Brief = Return the listing below verbatim, keeping every line and its original order.

■ ■ ■ ■ ■ ■ ■

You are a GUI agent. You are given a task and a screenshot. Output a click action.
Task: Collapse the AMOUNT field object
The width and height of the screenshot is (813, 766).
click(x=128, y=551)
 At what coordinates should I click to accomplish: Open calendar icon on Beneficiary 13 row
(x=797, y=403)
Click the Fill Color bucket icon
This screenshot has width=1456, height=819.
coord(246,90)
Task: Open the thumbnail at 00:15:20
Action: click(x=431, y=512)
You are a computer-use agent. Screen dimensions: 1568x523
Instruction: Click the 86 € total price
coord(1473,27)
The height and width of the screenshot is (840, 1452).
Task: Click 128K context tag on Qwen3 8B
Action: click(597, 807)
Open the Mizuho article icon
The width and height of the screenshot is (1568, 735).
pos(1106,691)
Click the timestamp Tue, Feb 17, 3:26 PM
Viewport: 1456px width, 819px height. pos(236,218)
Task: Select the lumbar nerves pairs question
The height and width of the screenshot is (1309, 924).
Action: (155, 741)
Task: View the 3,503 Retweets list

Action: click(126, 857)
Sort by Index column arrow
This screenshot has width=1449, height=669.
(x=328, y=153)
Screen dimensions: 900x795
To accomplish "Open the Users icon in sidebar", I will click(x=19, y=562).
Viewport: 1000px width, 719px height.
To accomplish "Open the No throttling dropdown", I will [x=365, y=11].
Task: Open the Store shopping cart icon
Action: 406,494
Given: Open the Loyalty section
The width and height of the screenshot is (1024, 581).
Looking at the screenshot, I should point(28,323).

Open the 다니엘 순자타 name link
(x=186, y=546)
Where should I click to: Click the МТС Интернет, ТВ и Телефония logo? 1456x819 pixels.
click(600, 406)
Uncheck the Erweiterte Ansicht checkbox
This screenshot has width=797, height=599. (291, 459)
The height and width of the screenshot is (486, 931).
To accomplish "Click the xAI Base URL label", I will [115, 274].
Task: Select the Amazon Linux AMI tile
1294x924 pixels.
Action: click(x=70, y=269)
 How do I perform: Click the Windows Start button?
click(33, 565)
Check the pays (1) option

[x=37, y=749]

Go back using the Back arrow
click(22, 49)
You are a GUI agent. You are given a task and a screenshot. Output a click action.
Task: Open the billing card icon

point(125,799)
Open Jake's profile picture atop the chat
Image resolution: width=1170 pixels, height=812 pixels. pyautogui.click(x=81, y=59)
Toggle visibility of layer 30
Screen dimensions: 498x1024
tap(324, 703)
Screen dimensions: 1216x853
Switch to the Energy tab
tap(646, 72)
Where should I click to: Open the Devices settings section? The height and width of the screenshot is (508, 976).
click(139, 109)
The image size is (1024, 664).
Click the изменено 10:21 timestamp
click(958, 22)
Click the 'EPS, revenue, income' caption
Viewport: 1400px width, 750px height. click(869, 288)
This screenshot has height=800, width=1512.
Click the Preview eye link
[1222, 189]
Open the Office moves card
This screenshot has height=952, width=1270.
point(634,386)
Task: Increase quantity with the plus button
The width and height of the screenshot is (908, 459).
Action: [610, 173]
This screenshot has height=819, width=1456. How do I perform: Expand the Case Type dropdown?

■ ■ ■ ■ ■ ■ ■

Response =
You are a GUI agent. You are given a task and a screenshot. Output a click action.
Task: Collapse the AMOUNT field object
The width and height of the screenshot is (813, 766).
click(x=128, y=551)
 At what coordinates should I click to accomplish: Open calendar icon on Beneficiary 13 row
(x=797, y=403)
Click the Fill Color bucket icon
This screenshot has width=1456, height=819.
coord(246,90)
Task: Open the thumbnail at 00:15:20
Action: click(x=431, y=512)
You are a computer-use agent. Screen dimensions: 1568x523
Instruction: Click the 86 € total price
coord(1473,27)
The height and width of the screenshot is (840, 1452).
Task: Click 128K context tag on Qwen3 8B
Action: click(597, 807)
Open the Mizuho article icon
The width and height of the screenshot is (1568, 735).
pos(1106,691)
Click the timestamp Tue, Feb 17, 3:26 PM
Viewport: 1456px width, 819px height. pos(236,218)
Task: Select the lumbar nerves pairs question
The height and width of the screenshot is (1309, 924).
Action: (155, 741)
Task: View the 3,503 Retweets list

Action: click(126, 857)
Sort by Index column arrow
This screenshot has width=1449, height=669.
(x=328, y=153)
Screen dimensions: 900x795
To accomplish "Open the Users icon in sidebar", I will click(x=19, y=562).
Viewport: 1000px width, 719px height.
To accomplish "Open the No throttling dropdown", I will [x=365, y=11].
Task: Open the Store shopping cart icon
Action: 406,494
Given: Open the Loyalty section
The width and height of the screenshot is (1024, 581).
Looking at the screenshot, I should point(28,323).

Open the 다니엘 순자타 name link
(x=186, y=546)
Where should I click to: Click the МТС Интернет, ТВ и Телефония logo? 1456x819 pixels.
click(600, 406)
Uncheck the Erweiterte Ansicht checkbox
This screenshot has width=797, height=599. (291, 459)
The height and width of the screenshot is (486, 931).
To accomplish "Click the xAI Base URL label", I will [115, 274].
Task: Select the Amazon Linux AMI tile
1294x924 pixels.
Action: click(x=70, y=269)
 How do I perform: Click the Windows Start button?
click(33, 565)
Check the pays (1) option

[x=37, y=749]

Go back using the Back arrow
click(22, 49)
You are a GUI agent. You are given a task and a screenshot. Output a click action.
Task: Open the billing card icon

point(125,799)
Open Jake's profile picture atop the chat
Image resolution: width=1170 pixels, height=812 pixels. pyautogui.click(x=81, y=59)
Toggle visibility of layer 30
Screen dimensions: 498x1024
tap(324, 703)
Screen dimensions: 1216x853
Switch to the Energy tab
tap(646, 72)
Where should I click to: Open the Devices settings section? The height and width of the screenshot is (508, 976).
click(139, 109)
The image size is (1024, 664).
Click the изменено 10:21 timestamp
click(958, 22)
Click the 'EPS, revenue, income' caption
Viewport: 1400px width, 750px height. click(869, 288)
This screenshot has height=800, width=1512.
Click the Preview eye link
[1222, 189]
Open the Office moves card
This screenshot has height=952, width=1270.
point(634,386)
Task: Increase quantity with the plus button
The width and height of the screenshot is (908, 459).
Action: [610, 173]
This screenshot has height=819, width=1456. How do I perform: Expand the Case Type dropdown?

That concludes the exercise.